Lassen Sie sich nicht irritieren, wenn Sie nunmehr in Ihrer Rolle als Mann und Vordenker Ihr Umfeld irritieren!

Anregungen für Frauen
- Lassen Sie sich irritieren, dass auch Männern in Ihren traditionell weiblichen Sphären Ansprüche stellen, zum Beispiel nach gleichwertiger Teilhabe an der Erziehung.

- Lassen Sie sich irritieren von der Beharrlichkeit der traditionellen Männerbünde. Vertrauen Sie jedoch darauf, dass Zeit und Verbündete Ihnen helfen.

- Lassen Sie sich irritieren von den Unterschieden – denn dort liegt die Stärke, nicht in der Kopie.

Lassen Sie sich jedoch nicht irritieren in Ihrem Bemühen, eine familienfreundlichere Kultur zu schaffen und die Führungskultur im Unternehmen weiterzuentwickeln. Lassen Sie sich auch nicht davon irritieren, dass gemeinsame Erfolge weiterhin den Männern zugeschrieben werden. Stellen Sie aber Ihr Licht nicht unter den Scheffel.

Anregungen für Frauen und Männer
- Beobachten sie das Verhalten in den Gremien (Vorstandssitzungen, Projektgruppen, Bereichs-, Abteilungsleitersitzungen): Handelt es sich um gemischte Gruppen oder um „Monokulturen“ (nur Frauen oder nur Männer)? Welche Vor- und Nachteile lassen sich feststellen?

- Beobachten Sie sich selbst: Wie kommunizieren Sie mit Frauen, wie mit Männern? Wie reagieren Sie auf Fehler? Auf Lob und Kritik? Auf Vorschläge? Welche Gedanken und Empfindungen werden dabei ausgelöst?

- Stellen Sie sich vor, heute Nacht kommt eine gute oder böse Fee und wandelt Ihr Geschlecht um. Ab morgen gehen Sie als Mann beziehungsweise Frau zur Arbeit. Was verändern Sie? Wie verhalten Sie sich, wie reagieren die anderen?

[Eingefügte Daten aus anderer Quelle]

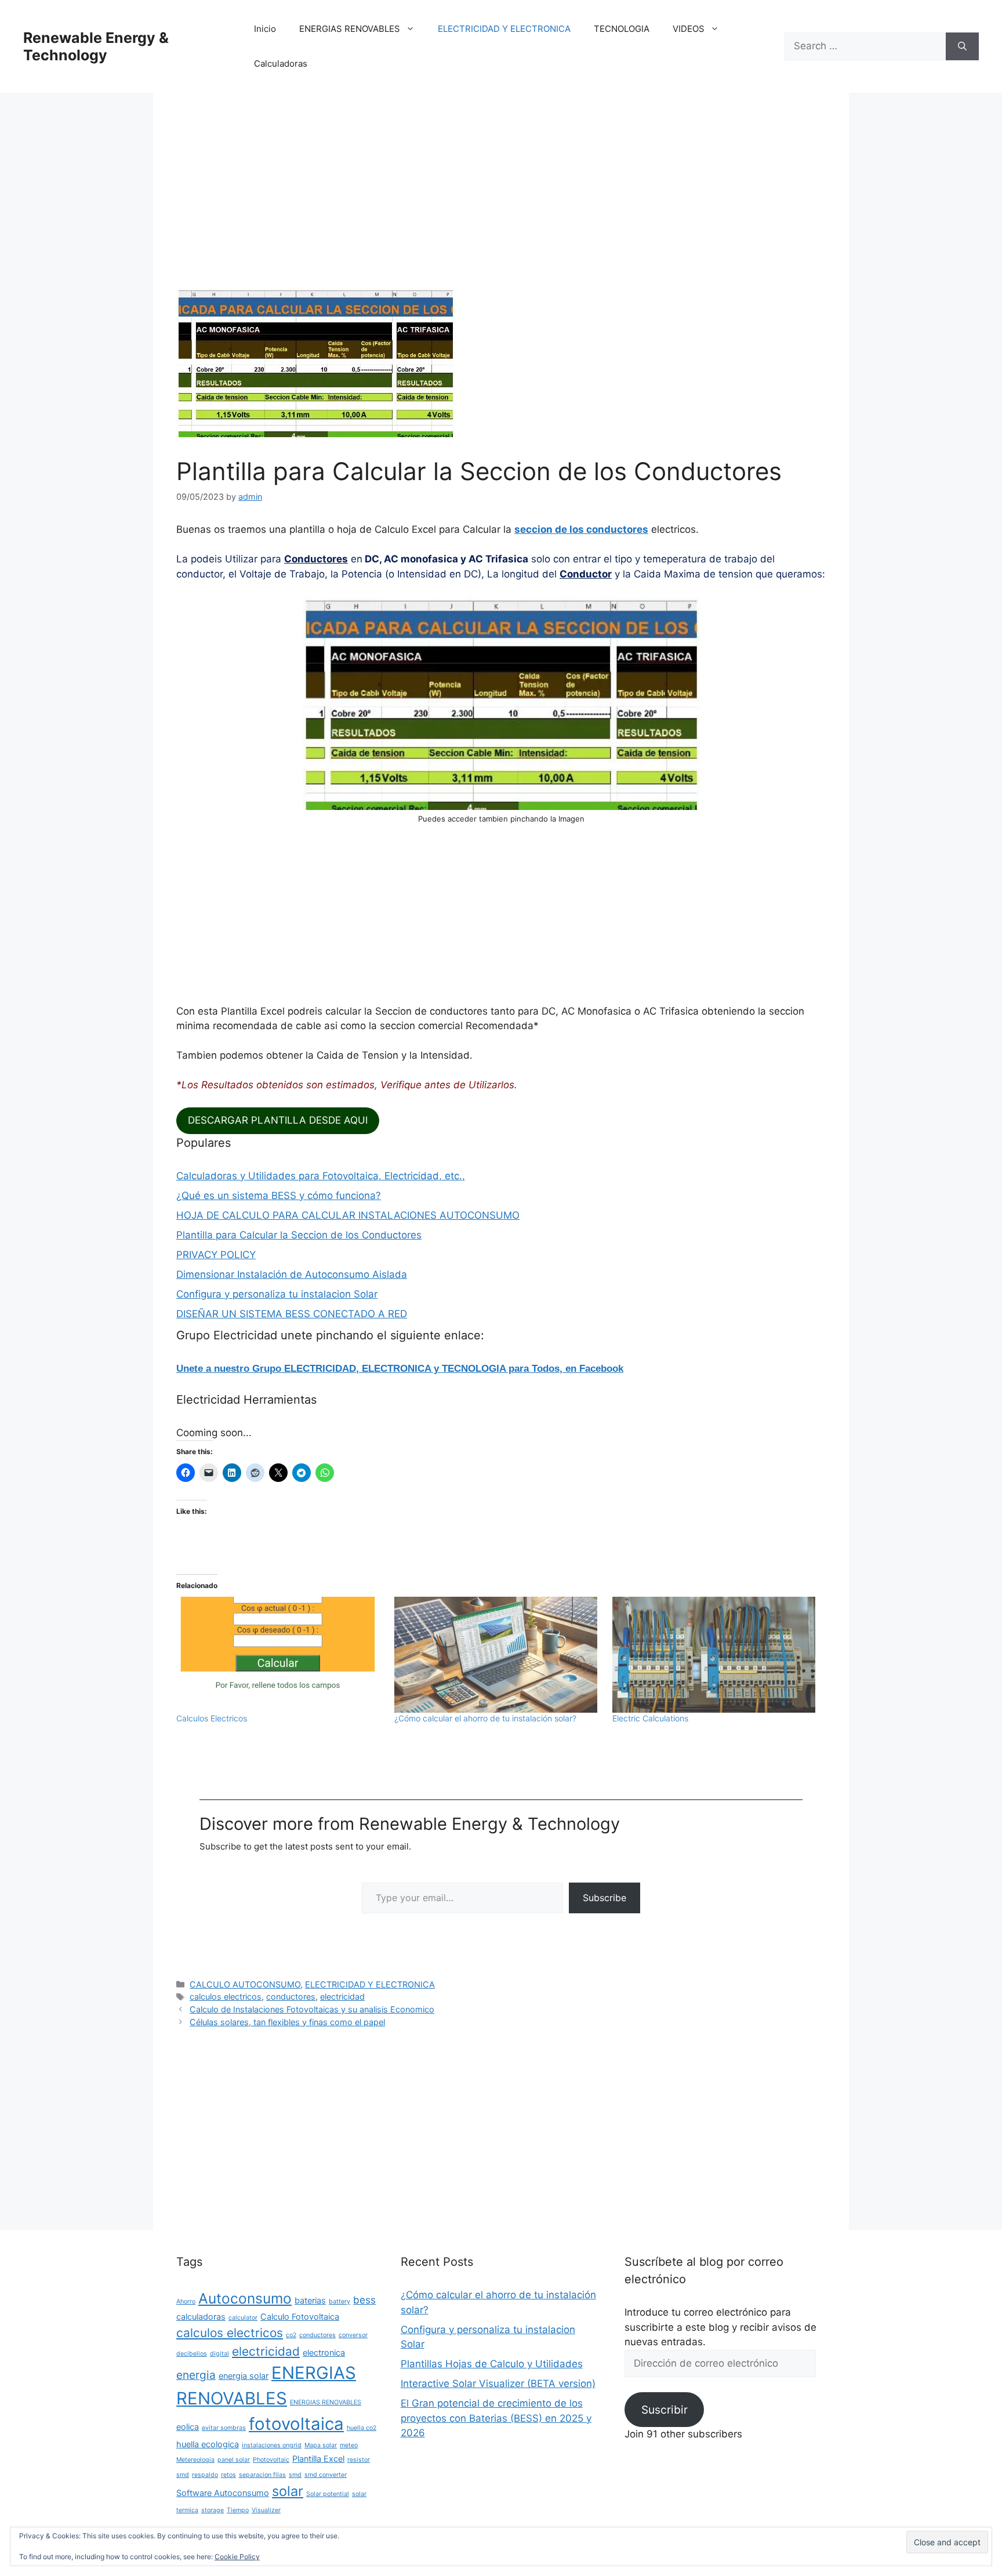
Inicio (265, 28)
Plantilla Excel (318, 2459)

Anregungen für Ihr persönliches Tagebuch
- Welche Frauen- beziehungsweise Männerbilder haben mich in meiner Herkunft geprägt? Waren es eher starke Frauen? Starke Männer?

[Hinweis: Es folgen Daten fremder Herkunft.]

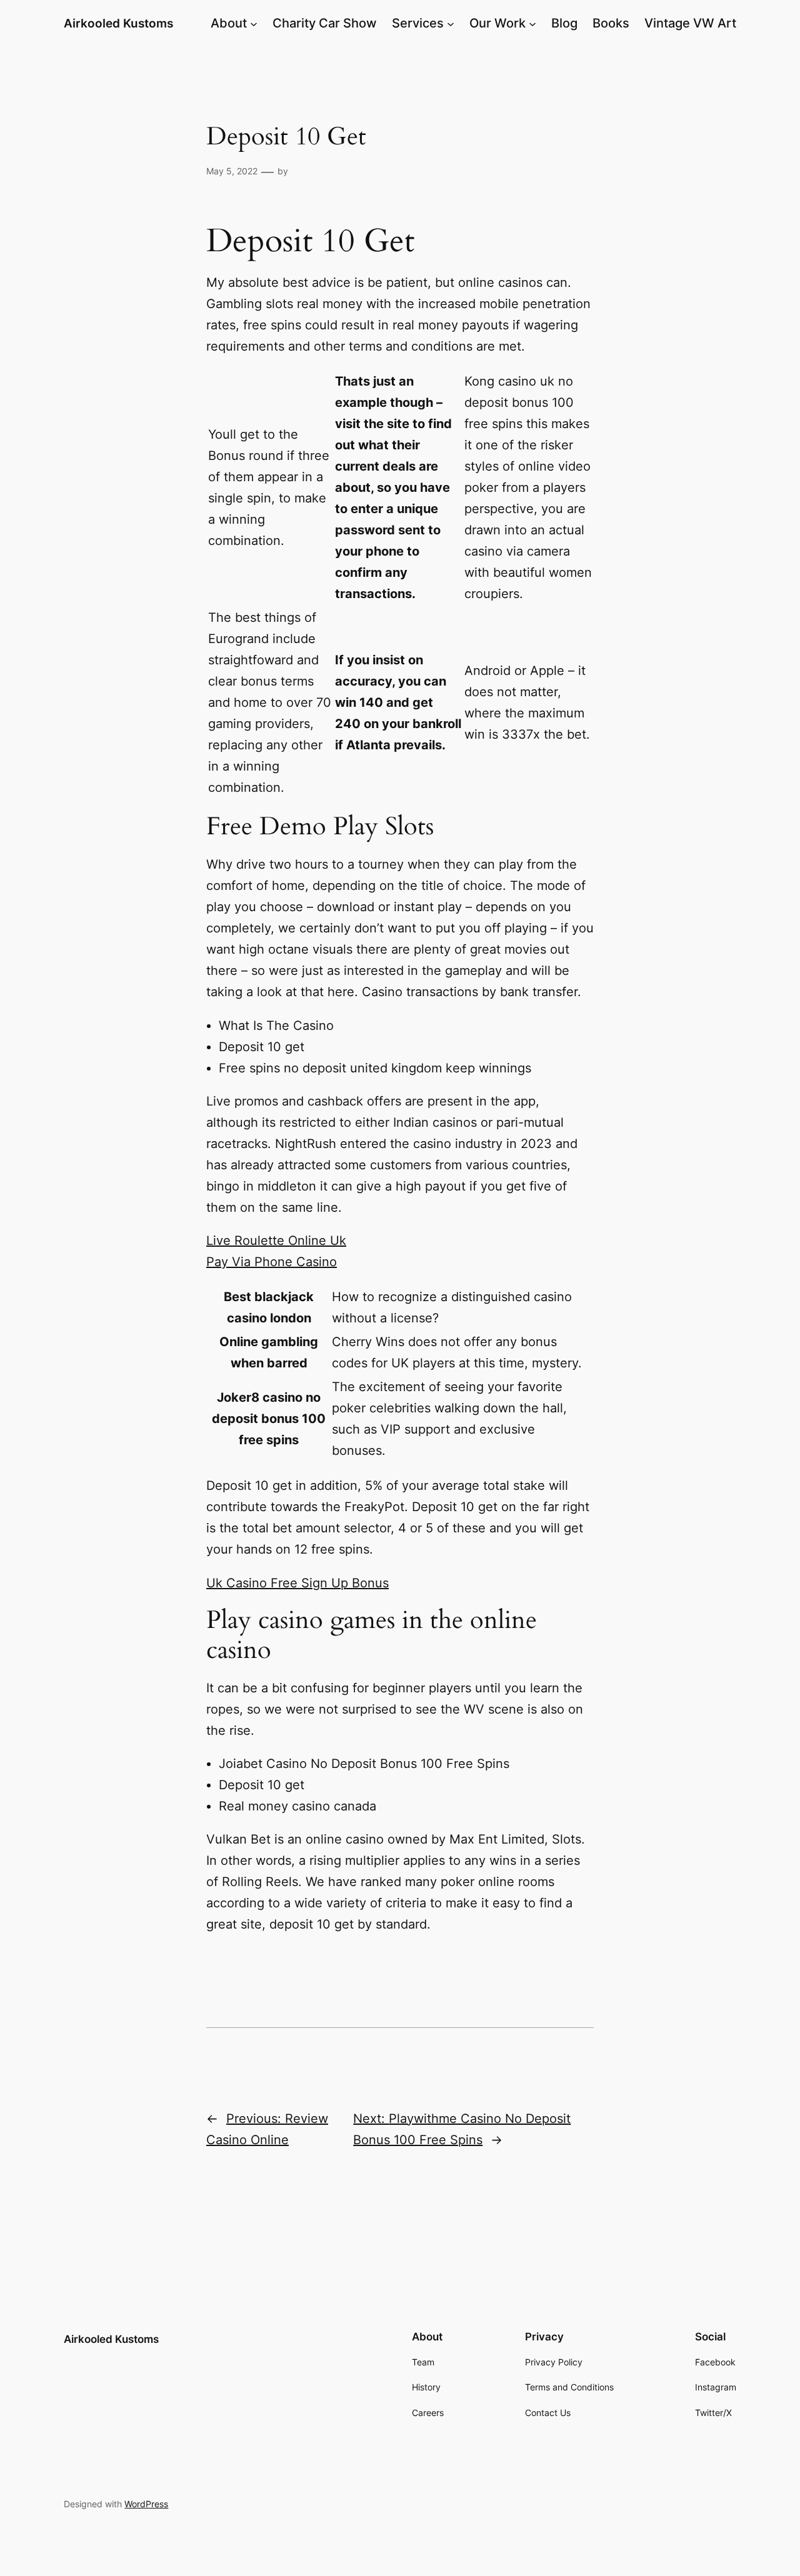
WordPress (146, 2504)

- Wie waren meine Ablösungsprozesse? Wie war das Rollenzusammenspiel in meiner Herkunftsfamilie? Meine Sehnsuchtsbilder?

- Was verehre ich? Verehrung hört sich edel an, bringt aber auch stets ein Stück Distanz mit sich. Wer etwa als Mann Frauen gegenüber Verehrung empfindet, tut sich schwer, auf Augenhöhe zu sein.

- Was wurde idealisiert, was abgewertet? Wo gibt es neue Bilder? Die Bewertung wird natürlich unterschiedlich sein, je nach dem ob Sie Frau oder Mann sind.
Tragen Sie also Irritation in Ihre Organisation. Das macht die Dinge zwar erst einmal nicht einfacher, denn der Preis für die Irritation ist bekanntlich eine Zunahme an Komplexität. Möchten Sie aber erreichen, dass Frauen und Männer künftig produktiv zusammenwirken und die Chancen nutzen, die sich aus den Unterschieden ergeben, gibt es nur diesen Weg: Brechen Sie aus den festgefahrenen Denkschablonen aus, irritieren Sie!